▶ _Directions_
Give the lines below again, exactly as they stand, and leave out the images.

▶ _Extracted entries_

┌──

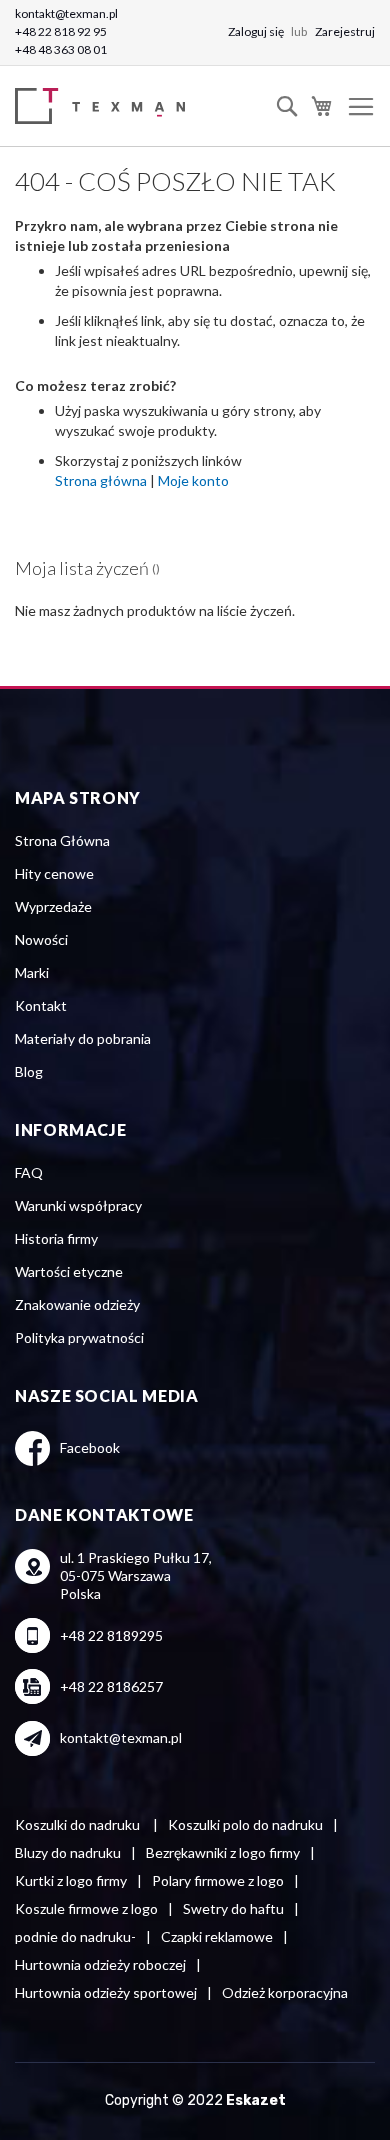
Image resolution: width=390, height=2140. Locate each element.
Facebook (90, 1447)
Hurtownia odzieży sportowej (106, 1992)
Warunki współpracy (78, 1205)
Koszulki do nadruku (79, 1824)
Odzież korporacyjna (285, 1992)
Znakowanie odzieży (77, 1304)
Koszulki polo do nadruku (245, 1824)
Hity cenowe (54, 873)
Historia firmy (56, 1238)
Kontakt (41, 1005)
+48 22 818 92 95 (61, 31)
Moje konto (193, 480)
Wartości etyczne (69, 1271)
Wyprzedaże (53, 906)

└──

▶ _Solution for this exercise_
Image resolution: width=390, height=2140. Locate each element.
Facebook (90, 1447)
Hurtownia odzieży sportowej (106, 1992)
Warunki współpracy (78, 1205)
Koszulki do nadruku (79, 1824)
Odzież korporacyjna (285, 1992)
Znakowanie odzieży (77, 1304)
Koszulki polo do nadruku (245, 1824)
Hity cenowe (54, 873)
Historia firmy (56, 1238)
Kontakt (41, 1005)
+48 22 818 92 95 (61, 31)
Moje konto (193, 480)
Wartości etyczne (69, 1271)
Wyprzedaże (53, 906)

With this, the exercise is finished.